Vous êtes touchée par les lieux évoqués, pourtant différents de ceux que vous avez connus enfant.
Elle a magnifié, à travers son écriture féminine, tout ce qu'elle a vu et vécu. Le petit village de St-Sauveur, par exemple, n'a rien d'exceptionnel, pas plus que sa maison très quelconque. Elle a créé une ambiance, ses amis aimaient venir chez elle car ce n'était pas comme chez les autres.
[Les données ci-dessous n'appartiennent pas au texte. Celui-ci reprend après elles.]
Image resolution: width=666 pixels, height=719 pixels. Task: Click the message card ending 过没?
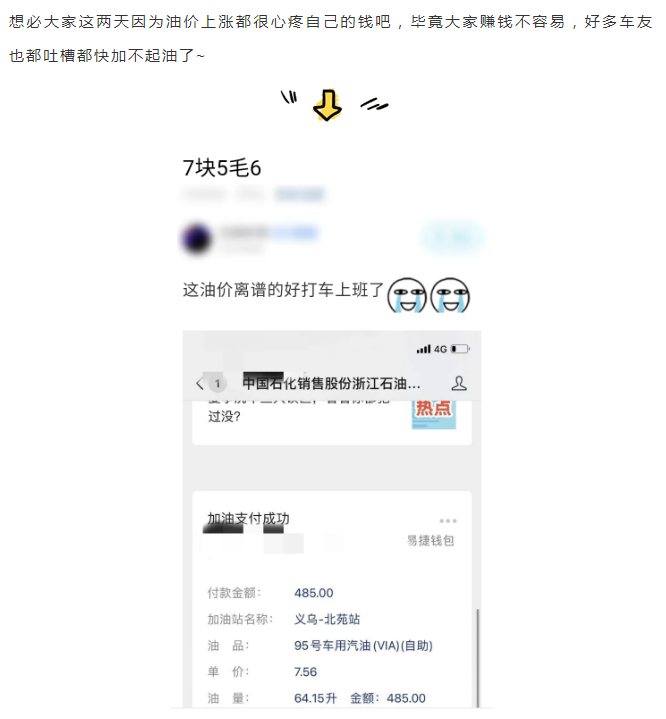(332, 422)
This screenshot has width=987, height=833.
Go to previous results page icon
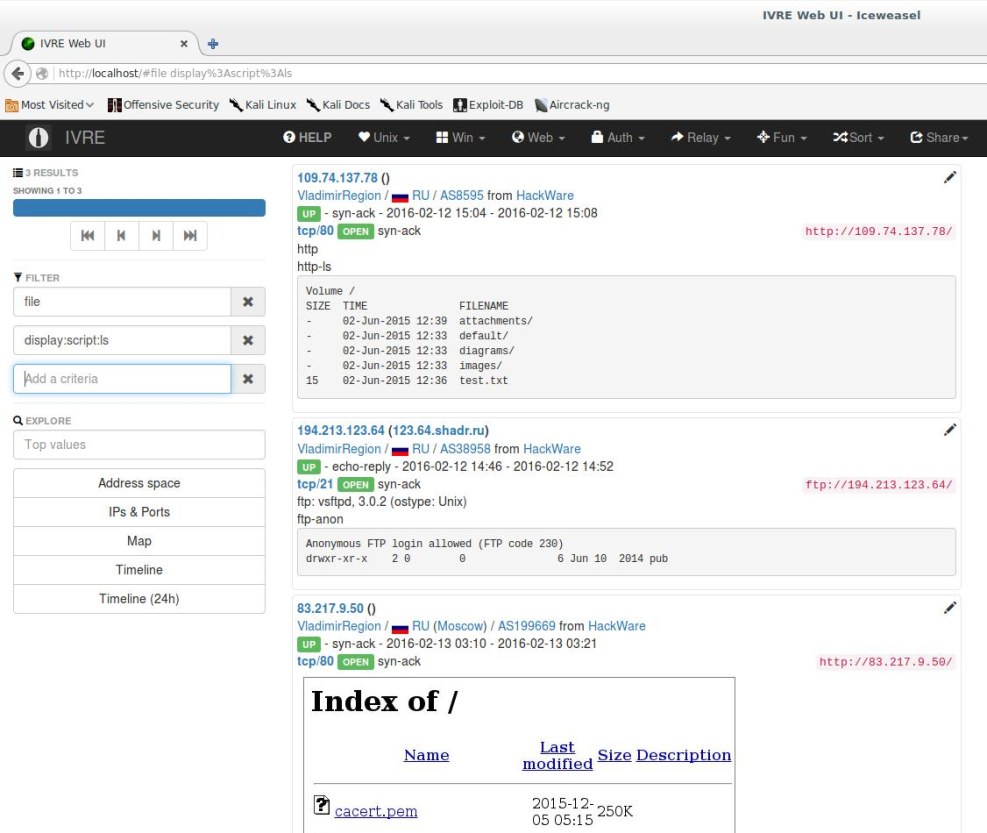[121, 236]
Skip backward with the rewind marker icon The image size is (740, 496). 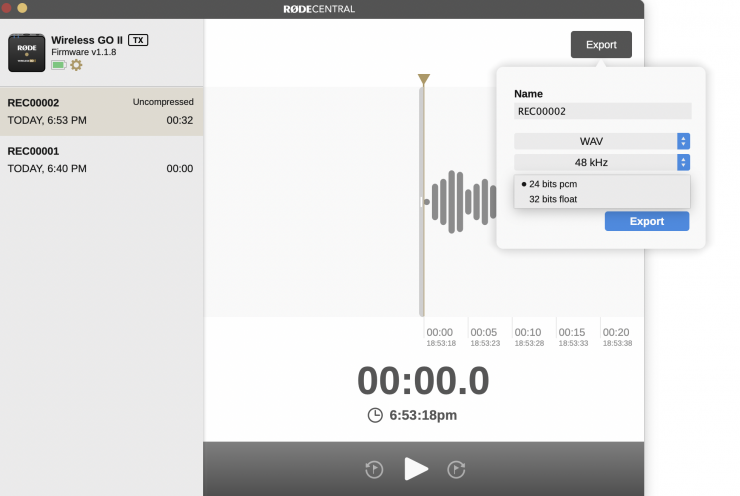(x=374, y=469)

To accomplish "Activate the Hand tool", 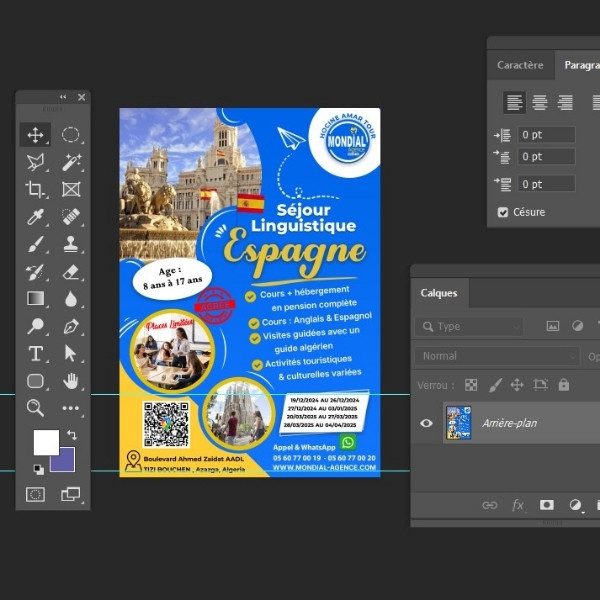I will pyautogui.click(x=71, y=380).
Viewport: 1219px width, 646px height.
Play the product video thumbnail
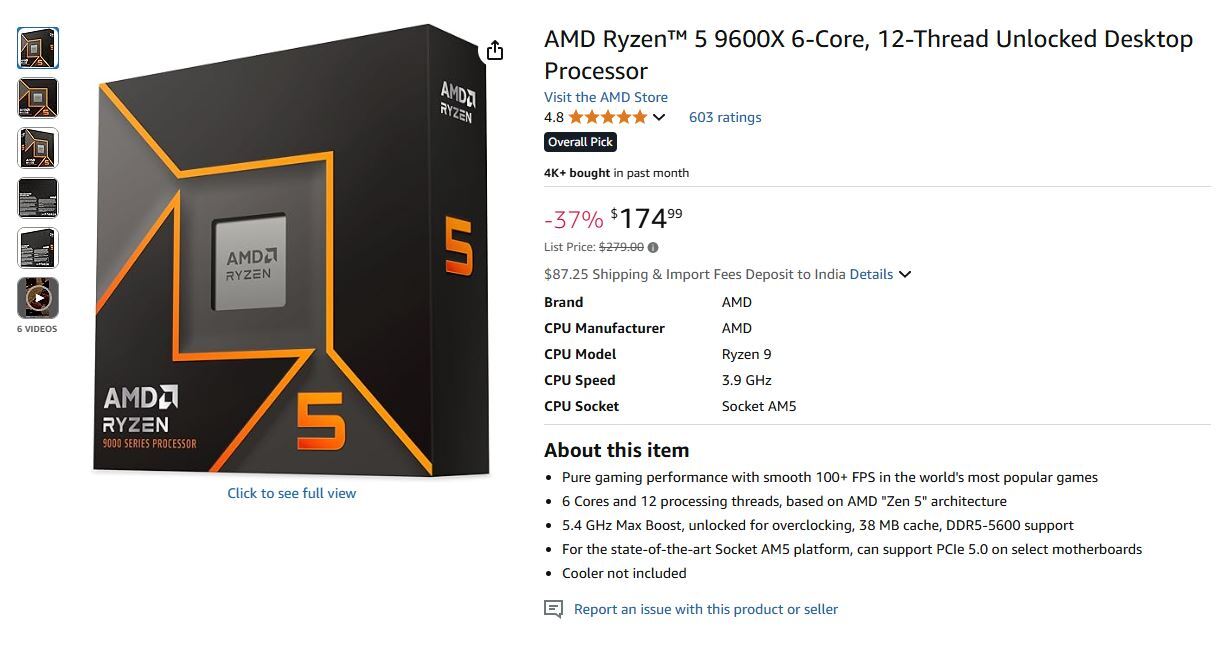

Elle a embelli sa vie et celle des gens autour d'elle, ce qui est, je crois, le premier talent féminin.
Vous prenez la défense de Willy, son premier mari, qu'on a beaucoup critiqué.
Elle lui doit beaucoup. Toute sa vie, elle n'a parlé que de cette période-là, et notamment de la débauche parisienne. Ce n'est qu'après qu'elle a eu une vie rangée.
C'est une femme libre qui brise des tabous
Elle allait vers où elle pensait trouver du bonheur et du plaisir, sans s'encombrer de moralisme ou de convenances sociales. Mais si sa liberté a été un exemple pour les féministes, elle n'en a pourtant pas été une. Elle ne se préoccupait pas du tout de la condition de la femme. En ce sens, par son individualisme, elle est assez moderne.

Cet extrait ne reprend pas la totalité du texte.